▶ PROBLEMS TO SOLVE:
1/ In the interview transcript on open source business, list every phrase that uses the word "model" or "models" to name a kind of business model.
2/ Extend the interview transcript on open source business beyond its final sentence.

▶ TEXT PASSAGE:
__________________________________________________

Well, I think open core model is answer to
this concern. So when you still
could sell something
working on-premises or in private
cloud and earn
money in open source world.
Yeah, I was referring
specifically to the data
sovereignty aspect that you mentioned
earlier. So, I mean, as long as you use
the open source
version on-premises, it's fine. Potentially, an issue may arise if you want to upgrade,
let's say, to the paid version, which usually is hosted in the cloud somewhere. So, this
advantage that you originally have for organizations that want to have on-premises doesn't exist
anymore. So, you fall back to
the typical cloud user scenario in a way.
Well, frankly speaking, I believe in hybrid models, for example. Well, I have a good example
of our portfolio company called Forest Admin. This is a SaaS company, but they also have
open source package and actually it allows to build internal applications very quickly like
admin panels for example and they have open source part which installed on premises and works with
data of of the enterprise customer and they have sas with the user interface managing all this data
but data never leaves the perimeter of customer so it works like SaaS, this is subscription model, but Forest
Admin never access data, never have access to customer data and that's why, well, everybody's
happy with it. Okay, yeah, yeah, you're right. That's a good example of a kind of
mixed approach, let's say. It's just not the typical one. Yeah, true. All right, so
now that we've sort of established, let's say, the advantages of open source and your specific interest in it, I was wondering if you figure out, it looks like an index of open source
companies and it looks very much aligned to what you as an organization are aimed at. So early
stage open source companies basically and it tracks the growth. Would you like to expand a
little bit and just tell us when did you start doing that
and what's the rationale behind it?
Sure.
It started about a year ago when I played with GitHub data.
And well, actually I was trying to leverage GitHub data to find fast growing startups.
And when I was doing this, I thought, okay, we have so many different SaaS metrics and
benchmarks, what is good and what is bad for a SaaS company, but we have nothing about open source company.
How could we define is it fast-growing company or not?
We have no data about this. that, well, if I have a lot of data from GitHub, I could create some kind of open source growth benchmarks
to relate growth of repositories, at least by stars.
And then actually I published this article
and then I just added top 20 startups,
which have the fastest growth in that quarter.
And then eventually started,
well, I started to receive a lot of interest from different VCs or startups on this theme.

__________________________________________________

▶ COLLECTED DATA:
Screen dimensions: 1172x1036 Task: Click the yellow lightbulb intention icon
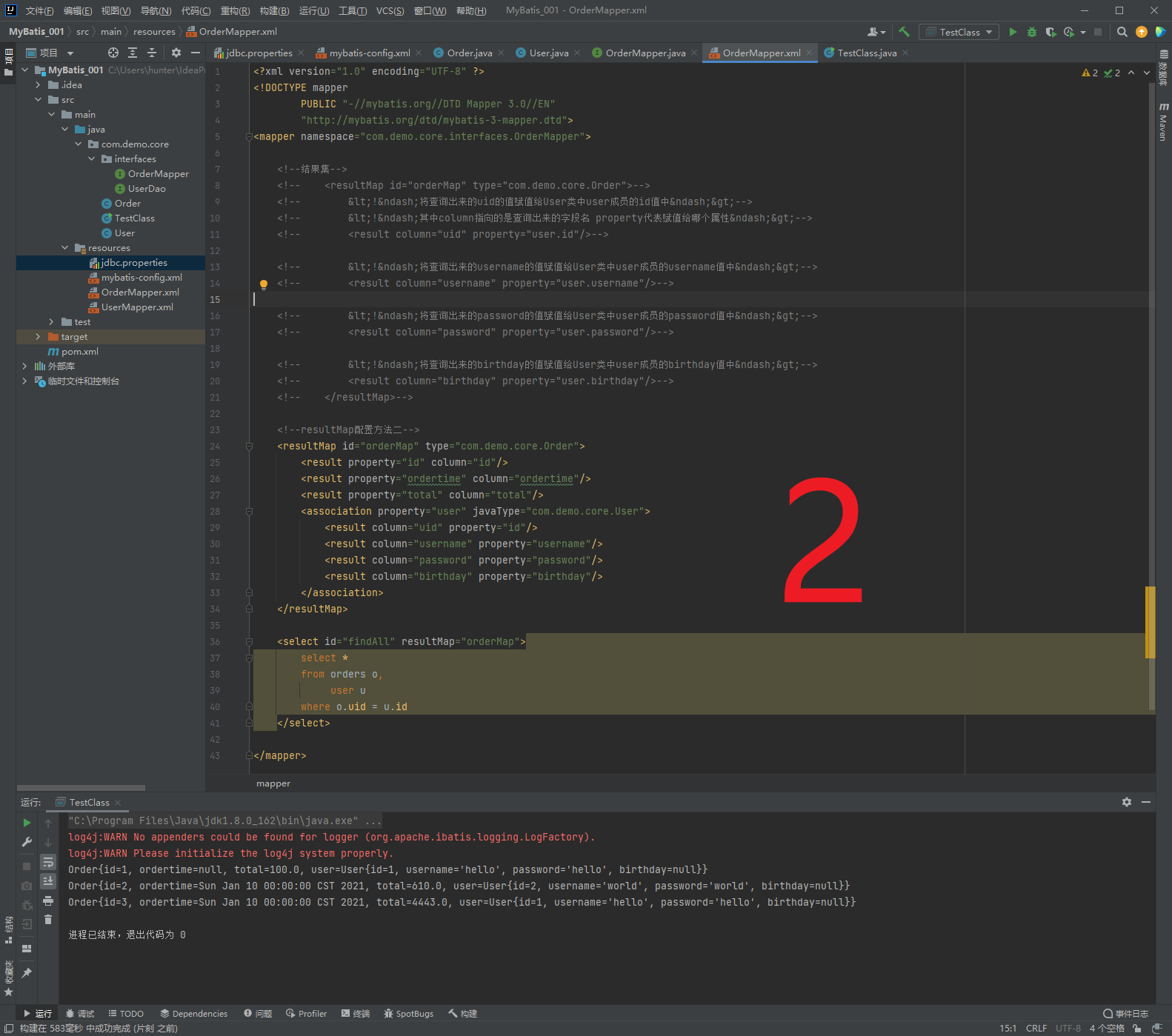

__________________________________________________

▶ IN RESPONSE:
1/
- open core model
- hybrid models
- subscription model

2/
And I thought, well, it's something which is really interesting for the community.
And I thought, why?
Okay, why not to share it with the community?
Then the next quarter, I launched the ROS Index,
Runa Open Source Startup Index, which lists top 20 startups
every quarter by their growth of GitHub stars. So it's constructed
in the following ways. So we collect data about all GitHub
repositories having more than 1000 stars every day actually. Then we take the
first and the last day of quarter, calculate the difference, calculate relative growth rate,
and then we sort all repositories by this growth rate. And then manually, as an investment team,
we go through this list from the top and then try to find startups.
Actually, we define startups as a product focused organization, which
have any meaningful connection with the repo founded less than 10 years ago,
raised less than $100 million in non-funding and which was not acquired
or went public at least this quarter.
And then we just published this list every quarter.
And well, it's mostly used by open source founders, by developer,
community managers, by other venture capitalists,
because it actually highlights the most interesting things every quarter.
What is hot in open source space in terms of startups?
Well, usually companies mentioned in this list,
they raise funding maybe one or two months after publishing.
If they didn't raise before.
Okay.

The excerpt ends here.